In February, the Hollywood Presbyterian Medical Center paid 40 bitcoins 10 days after hackers locked access to the hospital's medical records and computer systems.

But there is no guarantee that paying the ransom solves the problem.

The Kansas Heart Hospital in Witchita paid the ransom amount in May, but did not regain full access to its files. The hackers quickly demanded another sum, which the hospital subsequently decided against paying.

"From a cybercriminal's perspective, healthcare is a popular target because of the non-perishable information available. While a quick call to the bank can easily terminate a credit card, medical records have no expiry date attached to them," noted Nick Savvides, security evangelist at Symantec.

"Furthermore, patients' lives are at stake in hospitals and often enough, a time delay could result in a life or death situation. Cybercriminals are aware of the urgency associated with healthcare and may use this to their advantage."

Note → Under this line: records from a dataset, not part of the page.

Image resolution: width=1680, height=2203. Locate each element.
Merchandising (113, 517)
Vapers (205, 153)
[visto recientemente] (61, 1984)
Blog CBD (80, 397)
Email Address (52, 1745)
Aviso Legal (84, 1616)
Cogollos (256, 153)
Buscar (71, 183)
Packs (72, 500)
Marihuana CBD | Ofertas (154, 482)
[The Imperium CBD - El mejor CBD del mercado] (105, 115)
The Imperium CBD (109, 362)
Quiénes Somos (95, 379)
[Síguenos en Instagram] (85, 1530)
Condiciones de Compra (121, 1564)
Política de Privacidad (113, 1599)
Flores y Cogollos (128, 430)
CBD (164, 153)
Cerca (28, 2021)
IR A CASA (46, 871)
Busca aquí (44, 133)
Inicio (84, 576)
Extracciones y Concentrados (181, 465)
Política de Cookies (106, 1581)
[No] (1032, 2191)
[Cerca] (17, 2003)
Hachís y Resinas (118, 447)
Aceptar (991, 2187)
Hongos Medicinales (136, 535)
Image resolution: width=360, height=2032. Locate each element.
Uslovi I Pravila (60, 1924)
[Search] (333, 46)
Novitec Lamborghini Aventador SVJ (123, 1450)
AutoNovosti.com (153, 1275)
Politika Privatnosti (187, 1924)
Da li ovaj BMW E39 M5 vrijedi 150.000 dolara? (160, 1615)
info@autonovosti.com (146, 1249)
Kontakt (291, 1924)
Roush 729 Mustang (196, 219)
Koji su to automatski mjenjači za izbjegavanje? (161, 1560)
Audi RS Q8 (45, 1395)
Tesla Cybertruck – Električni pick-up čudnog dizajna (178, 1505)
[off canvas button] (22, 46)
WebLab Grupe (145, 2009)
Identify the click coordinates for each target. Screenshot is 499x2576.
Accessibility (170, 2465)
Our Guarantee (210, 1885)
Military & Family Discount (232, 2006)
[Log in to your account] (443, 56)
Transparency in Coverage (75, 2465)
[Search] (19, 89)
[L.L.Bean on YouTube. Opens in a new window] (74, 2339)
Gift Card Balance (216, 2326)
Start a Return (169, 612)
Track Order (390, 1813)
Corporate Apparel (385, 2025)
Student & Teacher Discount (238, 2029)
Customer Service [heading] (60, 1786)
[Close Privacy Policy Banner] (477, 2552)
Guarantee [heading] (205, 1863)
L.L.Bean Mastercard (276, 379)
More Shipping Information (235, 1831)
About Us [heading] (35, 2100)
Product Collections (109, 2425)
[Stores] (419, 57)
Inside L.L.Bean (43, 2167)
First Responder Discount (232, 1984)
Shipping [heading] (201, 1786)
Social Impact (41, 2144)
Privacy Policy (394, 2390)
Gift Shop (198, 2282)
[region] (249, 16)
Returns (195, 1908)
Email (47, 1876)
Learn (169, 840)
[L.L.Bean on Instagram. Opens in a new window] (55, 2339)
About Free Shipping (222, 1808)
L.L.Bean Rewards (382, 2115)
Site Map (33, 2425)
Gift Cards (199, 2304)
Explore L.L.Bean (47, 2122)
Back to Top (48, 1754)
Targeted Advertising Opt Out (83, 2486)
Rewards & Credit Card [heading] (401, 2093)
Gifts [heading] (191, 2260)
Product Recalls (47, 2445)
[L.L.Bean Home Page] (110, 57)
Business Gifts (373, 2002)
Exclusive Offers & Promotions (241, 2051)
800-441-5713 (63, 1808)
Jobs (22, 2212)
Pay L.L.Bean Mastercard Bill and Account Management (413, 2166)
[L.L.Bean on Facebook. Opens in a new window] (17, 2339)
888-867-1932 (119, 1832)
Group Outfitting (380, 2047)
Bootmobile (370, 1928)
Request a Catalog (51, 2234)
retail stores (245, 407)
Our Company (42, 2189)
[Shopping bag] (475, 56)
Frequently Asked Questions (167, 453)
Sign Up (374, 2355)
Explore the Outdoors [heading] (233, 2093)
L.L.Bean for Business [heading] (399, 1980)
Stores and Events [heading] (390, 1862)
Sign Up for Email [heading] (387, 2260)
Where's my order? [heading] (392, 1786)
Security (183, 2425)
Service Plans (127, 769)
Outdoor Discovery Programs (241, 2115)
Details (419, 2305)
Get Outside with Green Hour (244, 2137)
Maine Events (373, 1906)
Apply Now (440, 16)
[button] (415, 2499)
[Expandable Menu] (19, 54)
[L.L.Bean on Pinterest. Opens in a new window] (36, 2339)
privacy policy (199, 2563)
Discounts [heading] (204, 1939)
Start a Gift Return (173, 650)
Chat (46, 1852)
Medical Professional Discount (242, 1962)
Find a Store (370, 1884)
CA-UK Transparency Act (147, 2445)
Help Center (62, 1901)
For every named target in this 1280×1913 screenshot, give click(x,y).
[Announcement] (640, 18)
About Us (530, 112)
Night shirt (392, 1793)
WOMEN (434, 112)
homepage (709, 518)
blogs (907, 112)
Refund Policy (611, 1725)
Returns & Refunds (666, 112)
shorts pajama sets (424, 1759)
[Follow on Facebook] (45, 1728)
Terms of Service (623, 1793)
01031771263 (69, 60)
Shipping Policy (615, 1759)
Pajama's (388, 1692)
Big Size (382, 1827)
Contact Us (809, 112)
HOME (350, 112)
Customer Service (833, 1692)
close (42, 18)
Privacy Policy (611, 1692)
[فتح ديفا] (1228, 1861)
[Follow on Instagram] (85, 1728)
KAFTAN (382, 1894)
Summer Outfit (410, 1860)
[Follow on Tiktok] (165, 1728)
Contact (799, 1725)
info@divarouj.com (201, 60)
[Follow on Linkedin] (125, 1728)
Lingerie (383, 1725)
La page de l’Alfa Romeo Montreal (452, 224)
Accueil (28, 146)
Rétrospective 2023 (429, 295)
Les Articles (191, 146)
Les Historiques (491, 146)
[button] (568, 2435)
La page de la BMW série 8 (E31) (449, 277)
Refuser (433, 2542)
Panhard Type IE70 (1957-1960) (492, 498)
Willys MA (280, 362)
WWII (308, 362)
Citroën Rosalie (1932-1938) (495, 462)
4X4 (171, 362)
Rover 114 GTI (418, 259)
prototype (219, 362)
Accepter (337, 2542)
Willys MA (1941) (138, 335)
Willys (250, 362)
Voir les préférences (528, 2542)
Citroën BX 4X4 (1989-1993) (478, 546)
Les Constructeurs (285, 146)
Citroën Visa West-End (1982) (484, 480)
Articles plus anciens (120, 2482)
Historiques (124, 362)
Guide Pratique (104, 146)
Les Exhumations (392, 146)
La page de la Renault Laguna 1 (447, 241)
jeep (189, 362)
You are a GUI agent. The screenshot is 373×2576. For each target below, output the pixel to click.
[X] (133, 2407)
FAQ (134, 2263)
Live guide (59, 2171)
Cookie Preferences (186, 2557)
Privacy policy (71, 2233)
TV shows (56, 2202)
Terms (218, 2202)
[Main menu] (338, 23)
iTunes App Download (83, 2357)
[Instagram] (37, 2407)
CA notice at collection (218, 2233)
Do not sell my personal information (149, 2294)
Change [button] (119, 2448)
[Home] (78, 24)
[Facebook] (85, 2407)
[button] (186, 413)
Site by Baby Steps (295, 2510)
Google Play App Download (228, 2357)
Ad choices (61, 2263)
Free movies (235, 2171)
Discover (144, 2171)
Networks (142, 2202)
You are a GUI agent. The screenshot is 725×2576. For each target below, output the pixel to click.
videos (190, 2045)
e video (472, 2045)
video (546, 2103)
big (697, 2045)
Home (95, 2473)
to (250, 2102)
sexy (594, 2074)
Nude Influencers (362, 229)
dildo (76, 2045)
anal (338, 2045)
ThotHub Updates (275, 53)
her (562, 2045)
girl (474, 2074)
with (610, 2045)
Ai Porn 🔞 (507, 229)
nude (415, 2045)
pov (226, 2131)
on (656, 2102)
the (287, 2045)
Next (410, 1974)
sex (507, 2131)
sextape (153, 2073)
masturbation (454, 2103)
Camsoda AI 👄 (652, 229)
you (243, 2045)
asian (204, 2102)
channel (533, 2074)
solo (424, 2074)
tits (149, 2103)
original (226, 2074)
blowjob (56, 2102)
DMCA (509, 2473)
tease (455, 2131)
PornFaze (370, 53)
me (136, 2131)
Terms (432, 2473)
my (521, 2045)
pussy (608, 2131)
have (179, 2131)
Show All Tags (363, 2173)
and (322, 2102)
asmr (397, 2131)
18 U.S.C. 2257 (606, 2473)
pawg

Still, it is better not to pay the ransom, for the obvious reasons, said David Siah, country manager at Trend Micro Singapore.

"Firstly, paying does not always warrant the release of kidnapped files or data. In several cases, companies do not get their files back after making payment. Secondly, paying only serves to perpetuate the crime. It is an expedient and short-term solution, and often ends up fuelling the cybercriminal's confidence in carrying out more attacks at other organisations."

When dealing with cyberattacks, having proper back-ups has always been the advice and while it is good to have back-ups safely stored away, in case companies need to replace the ones encrypted by hackers, cyberattacks have also moved beyond merely locking up data.

These days, the threat can be to release stolen information, whether it's private and personal photos, or publishing a company's sensitive sales or research information to competitors.

"We now see that attacks have moved to mobile devices, encrypting files, and anything else that an owner is willing to pay to recover," said Mr Savvides.

"Some ransomware now also threatens to publish the victim's files online unless they pay, which is an interesting and sinister twist, since the traditional advice of keeping effective back-ups does not help in this scenario."

Another form of ransomware attack used by hackers is to prevent proper business functions.

A dedicated DDoS, or Distributed Denial-of-Service, attack on a company's e-commerce website can overload the site and prevent customers from making online transactions. At least until the business owner pays the hackers to stop the DDoS attack.

This has prompted local Internet service provider ViewQwest to launch a DDoS Protection Service for its subscribers. Powered by enterprise security specialist NSFOCUS, the $699 per month service was launched in April and offers premium Internet security services to businesses, to beef up their IT infrastructure.

The service works by monitoring traffic for unusual activity and diverting suspicious traffic to its scrubbing centre, to filter real users from bots.

After identifying, in real-time, the bots used in a DDoS attack, a trigger is sent to drop the malicious traffic so business operations can continue smoothly.

The company said that in 2014 and 2015, DDoS attacks mainly targeted gaming companies but in 2016, the scope widened to threaten public institutions and financial companies as well. Some are politically motivated and often evolve into orchestrated ransom attacks.

"Corporations are increasingly going beyond plain-vanilla Internet lines to premium 'clean-pipes' which monitor and prevent malicious DDoS traffic in real time. Attacks of over 10 gigabits per second of traffic account for over 20 per cent of total DDoS attacks, signalling a growing trend in the amount of DDoS attack traffic," pointed out Vignesa Moorthy, chief executive of ViewQwest.

"If your Internet security solution is to deal with DDoS attacks only after you have detected the attacks, you are already too late. Prevention is not only better than cure, it is now the only cure for huge DDoS attacks."